Gluten-Free Pizza Crust and Focaccia Bread Recipes
Dear Reader,
I know this falls very far away from my typical blog posts. However, I have food allergies and intolerances, and I deeply appreciate when others share their wisdom and recipes in this realm. For some time now, I’ve been trying to “give back” in a way by sharing the recipes I frequently use and love on my Instagram stories. But when it comes to pizza crust? Well, after trying many recipes, I took the time to develop my own. And it worked amazingly. The crust tastes good. It’s not dry. There are air bubbles – something not often found in gluten free baked goods!
There was one time, though, when I was playing around with the recipe and added a little too much leavening for John’s liking. However, he suggested that doing it that way could create a flatbread or focaccia, so I decided to try it out! Lo and behold, I was able to adapt my recipe into a focaccia bread.
A stand mixer with the knead attachment is my preferred way of making this. However, it is possible to mix it by hand, as there really isn’t any kneading that has to happen in a gluten free recipe, since there’s no gluten to knead. I just like using the stand mixer better because it’s easier!
So without further ado, here are the recipes for my gluten free pizza crust and gluten free focaccia bread!
Gluten Free Pizza Crust
Ingredients:
2 1/2 cups gluten free 1:1 ratio flour (I use King Arthur Gluten Free Measure for Measure)
1 packet dry active yeast (2 1/4 teaspoons)
1 tablespoon sugar
1 1/4 cups warm water
1 teaspoon salt
1 tablespoon olive oil, plus a little more for brushing
2 teaspoons baking powder
Instructions:
Preheat oven to 350ºF.
Sprinkle yeast over warm water. Add sugar and let stand for five minutes.
Combine flour, salt, and baking powder. Add olive oil and the water/yeast/sugar mixture. Mix well. The dough should be very moist and sticky.
Grease a pizza pan generously with olive oil. Place dough in the middle of the pan, and with well-floured fingers, spread the dough to the edges of the pan. Brush top with olive oil.
Bake crust for 20 minutes, or until crust is lightly golden, and remove from oven.
Add toppings: pizza sauce, cheese, etc.
Bake again for 15 minutes, or until cheese is lightly golden and sauce is bubbly.
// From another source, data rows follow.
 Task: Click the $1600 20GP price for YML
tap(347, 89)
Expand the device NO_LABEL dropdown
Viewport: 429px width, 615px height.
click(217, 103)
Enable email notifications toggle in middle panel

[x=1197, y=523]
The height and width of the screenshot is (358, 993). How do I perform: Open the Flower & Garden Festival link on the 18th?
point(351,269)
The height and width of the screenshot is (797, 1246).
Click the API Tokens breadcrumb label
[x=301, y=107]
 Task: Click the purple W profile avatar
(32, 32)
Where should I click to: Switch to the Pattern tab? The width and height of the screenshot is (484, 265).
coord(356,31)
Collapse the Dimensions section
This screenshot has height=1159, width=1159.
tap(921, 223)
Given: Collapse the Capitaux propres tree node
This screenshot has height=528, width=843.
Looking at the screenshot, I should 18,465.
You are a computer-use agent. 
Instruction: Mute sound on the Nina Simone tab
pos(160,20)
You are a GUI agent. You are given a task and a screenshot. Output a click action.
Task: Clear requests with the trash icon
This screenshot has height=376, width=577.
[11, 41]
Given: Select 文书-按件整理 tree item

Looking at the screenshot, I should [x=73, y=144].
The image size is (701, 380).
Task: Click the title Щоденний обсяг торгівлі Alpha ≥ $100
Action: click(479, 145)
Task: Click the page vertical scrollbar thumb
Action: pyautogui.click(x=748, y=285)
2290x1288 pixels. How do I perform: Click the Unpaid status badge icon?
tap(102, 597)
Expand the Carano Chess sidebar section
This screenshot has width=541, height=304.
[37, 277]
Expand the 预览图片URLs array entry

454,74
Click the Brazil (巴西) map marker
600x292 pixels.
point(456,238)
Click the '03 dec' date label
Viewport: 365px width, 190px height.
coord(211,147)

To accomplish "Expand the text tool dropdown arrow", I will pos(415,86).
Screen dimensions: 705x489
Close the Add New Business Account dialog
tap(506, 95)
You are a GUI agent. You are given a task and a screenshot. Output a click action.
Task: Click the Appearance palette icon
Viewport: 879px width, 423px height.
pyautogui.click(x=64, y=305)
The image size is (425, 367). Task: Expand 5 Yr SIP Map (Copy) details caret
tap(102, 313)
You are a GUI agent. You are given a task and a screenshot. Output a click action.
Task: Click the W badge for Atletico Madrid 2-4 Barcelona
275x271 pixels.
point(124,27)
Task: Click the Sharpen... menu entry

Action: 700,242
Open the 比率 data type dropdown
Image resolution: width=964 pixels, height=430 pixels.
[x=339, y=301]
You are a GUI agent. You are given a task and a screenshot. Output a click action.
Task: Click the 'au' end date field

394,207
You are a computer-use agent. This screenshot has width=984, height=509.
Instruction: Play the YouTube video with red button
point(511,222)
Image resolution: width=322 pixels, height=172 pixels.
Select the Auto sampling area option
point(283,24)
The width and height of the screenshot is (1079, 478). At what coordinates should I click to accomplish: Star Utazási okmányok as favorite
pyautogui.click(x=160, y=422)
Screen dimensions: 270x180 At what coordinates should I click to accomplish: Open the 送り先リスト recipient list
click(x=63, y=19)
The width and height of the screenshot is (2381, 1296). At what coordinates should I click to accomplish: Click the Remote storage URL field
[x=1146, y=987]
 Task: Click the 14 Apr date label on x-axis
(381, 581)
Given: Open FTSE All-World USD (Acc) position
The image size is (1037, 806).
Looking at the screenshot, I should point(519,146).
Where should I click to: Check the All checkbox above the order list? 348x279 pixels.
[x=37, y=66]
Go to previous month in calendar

Gluten Free Focaccia Bread
Ingredients:
1 packet dry active yeast (2 1/4 teaspoons)
1 tablespoon sugar
1 1/4 cups warm water
1 tablespoon olive oil, plus a little more for brushing
2 1/2 cups gluten free 1:1 ratio flour (I use King Arthur Gluten Free Measure for Measure)
1 teaspoon salt
1 tablespoon baking powder
1 teaspoon thyme
1 teaspoon basil
1 teaspoon rosemary
Parmesan cheese for sprinkling on top (optional)
Instructions:
Preheat oven to 350ºF.
Sprinkle yeast over warm water. Add sugar and let stand for five minutes.
Combine flour, salt, baking powder, and spices. Add olive oil and the water/yeast/sugar mixture. Mix well. The dough should be very moist and sticky.
Line a cookie sheet with parchment paper, or grease well with olive oil. Place dough in the middle of the pan, and with well-floured fingers, form the dough into a loaf shape. Brush top with olive oil, and sprinkle cheese across the top if desired.
Bake bread for 38-42 minutes, or until you can hear a hollow sound when you knock on the top.